+++ Given records +++
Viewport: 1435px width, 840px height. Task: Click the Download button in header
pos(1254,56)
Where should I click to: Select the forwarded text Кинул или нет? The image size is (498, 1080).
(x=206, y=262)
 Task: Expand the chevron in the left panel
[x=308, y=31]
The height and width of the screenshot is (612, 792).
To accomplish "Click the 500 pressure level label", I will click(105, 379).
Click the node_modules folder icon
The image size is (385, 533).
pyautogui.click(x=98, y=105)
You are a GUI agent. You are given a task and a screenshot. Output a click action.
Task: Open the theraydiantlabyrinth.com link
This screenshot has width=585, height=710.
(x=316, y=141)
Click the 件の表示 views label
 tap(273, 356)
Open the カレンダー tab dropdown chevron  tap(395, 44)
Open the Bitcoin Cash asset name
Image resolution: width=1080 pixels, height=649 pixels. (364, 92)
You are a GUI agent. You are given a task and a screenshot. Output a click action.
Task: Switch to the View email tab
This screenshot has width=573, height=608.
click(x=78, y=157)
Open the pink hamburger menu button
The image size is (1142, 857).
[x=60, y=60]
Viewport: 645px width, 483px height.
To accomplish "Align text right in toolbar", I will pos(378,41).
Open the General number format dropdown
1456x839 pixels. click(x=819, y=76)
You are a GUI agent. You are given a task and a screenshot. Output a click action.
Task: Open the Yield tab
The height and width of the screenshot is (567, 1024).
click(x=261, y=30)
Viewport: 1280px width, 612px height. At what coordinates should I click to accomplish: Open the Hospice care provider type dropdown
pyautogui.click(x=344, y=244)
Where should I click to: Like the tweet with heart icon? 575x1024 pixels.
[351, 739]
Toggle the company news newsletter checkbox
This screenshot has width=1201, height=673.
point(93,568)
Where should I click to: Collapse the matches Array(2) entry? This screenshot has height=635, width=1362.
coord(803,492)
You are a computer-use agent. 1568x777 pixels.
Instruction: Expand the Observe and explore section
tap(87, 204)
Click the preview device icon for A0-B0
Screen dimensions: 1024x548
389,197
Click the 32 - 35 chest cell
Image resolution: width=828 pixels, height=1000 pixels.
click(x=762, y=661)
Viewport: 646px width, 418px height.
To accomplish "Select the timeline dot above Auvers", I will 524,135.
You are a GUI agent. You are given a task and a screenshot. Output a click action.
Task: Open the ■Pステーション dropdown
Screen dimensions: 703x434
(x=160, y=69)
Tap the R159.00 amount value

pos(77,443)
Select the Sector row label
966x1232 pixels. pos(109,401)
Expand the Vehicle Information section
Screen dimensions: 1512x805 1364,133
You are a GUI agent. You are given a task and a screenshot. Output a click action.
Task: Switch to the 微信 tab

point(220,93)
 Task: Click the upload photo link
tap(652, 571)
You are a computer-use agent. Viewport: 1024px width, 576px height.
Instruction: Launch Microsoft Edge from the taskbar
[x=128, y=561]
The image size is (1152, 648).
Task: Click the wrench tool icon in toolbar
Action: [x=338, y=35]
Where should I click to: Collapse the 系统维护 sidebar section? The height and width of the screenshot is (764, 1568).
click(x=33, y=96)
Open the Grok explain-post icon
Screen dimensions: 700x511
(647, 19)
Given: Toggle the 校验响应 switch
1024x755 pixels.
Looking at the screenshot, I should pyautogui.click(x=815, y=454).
+++
→ **Your task**
Word for word, transcribe all of the records.

→ **Solution for this exercise**
Viewport: 1435px width, 840px height. Task: Click the Download button in header
pos(1254,56)
Where should I click to: Select the forwarded text Кинул или нет? The image size is (498, 1080).
(x=206, y=262)
 Task: Expand the chevron in the left panel
[x=308, y=31]
The height and width of the screenshot is (612, 792).
To accomplish "Click the 500 pressure level label", I will click(105, 379).
Click the node_modules folder icon
The image size is (385, 533).
pyautogui.click(x=98, y=105)
You are a GUI agent. You are given a task and a screenshot. Output a click action.
Task: Open the theraydiantlabyrinth.com link
This screenshot has width=585, height=710.
(x=316, y=141)
Click the 件の表示 views label
 tap(273, 356)
Open the カレンダー tab dropdown chevron  tap(395, 44)
Open the Bitcoin Cash asset name
Image resolution: width=1080 pixels, height=649 pixels. (364, 92)
You are a GUI agent. You are given a task and a screenshot. Output a click action.
Task: Switch to the View email tab
This screenshot has width=573, height=608.
click(x=78, y=157)
Open the pink hamburger menu button
The image size is (1142, 857).
[x=60, y=60]
Viewport: 645px width, 483px height.
To accomplish "Align text right in toolbar", I will pos(378,41).
Open the General number format dropdown
1456x839 pixels. click(x=819, y=76)
You are a GUI agent. You are given a task and a screenshot. Output a click action.
Task: Open the Yield tab
The height and width of the screenshot is (567, 1024).
click(x=261, y=30)
Viewport: 1280px width, 612px height. At what coordinates should I click to accomplish: Open the Hospice care provider type dropdown
pyautogui.click(x=344, y=244)
Where should I click to: Like the tweet with heart icon? 575x1024 pixels.
[351, 739]
Toggle the company news newsletter checkbox
This screenshot has width=1201, height=673.
point(93,568)
Where should I click to: Collapse the matches Array(2) entry? This screenshot has height=635, width=1362.
coord(803,492)
You are a computer-use agent. 1568x777 pixels.
Instruction: Expand the Observe and explore section
tap(87, 204)
Click the preview device icon for A0-B0
Screen dimensions: 1024x548
389,197
Click the 32 - 35 chest cell
Image resolution: width=828 pixels, height=1000 pixels.
click(x=762, y=661)
Viewport: 646px width, 418px height.
To accomplish "Select the timeline dot above Auvers", I will 524,135.
You are a GUI agent. You are given a task and a screenshot. Output a click action.
Task: Open the ■Pステーション dropdown
Screen dimensions: 703x434
(x=160, y=69)
Tap the R159.00 amount value

pos(77,443)
Select the Sector row label
966x1232 pixels. pos(109,401)
Expand the Vehicle Information section
Screen dimensions: 1512x805 1364,133
You are a GUI agent. You are given a task and a screenshot. Output a click action.
Task: Switch to the 微信 tab

point(220,93)
 Task: Click the upload photo link
tap(652, 571)
You are a computer-use agent. Viewport: 1024px width, 576px height.
Instruction: Launch Microsoft Edge from the taskbar
[x=128, y=561]
The image size is (1152, 648).
Task: Click the wrench tool icon in toolbar
Action: [x=338, y=35]
Where should I click to: Collapse the 系统维护 sidebar section? The height and width of the screenshot is (764, 1568).
click(x=33, y=96)
Open the Grok explain-post icon
Screen dimensions: 700x511
(647, 19)
Given: Toggle the 校验响应 switch
1024x755 pixels.
Looking at the screenshot, I should pyautogui.click(x=815, y=454).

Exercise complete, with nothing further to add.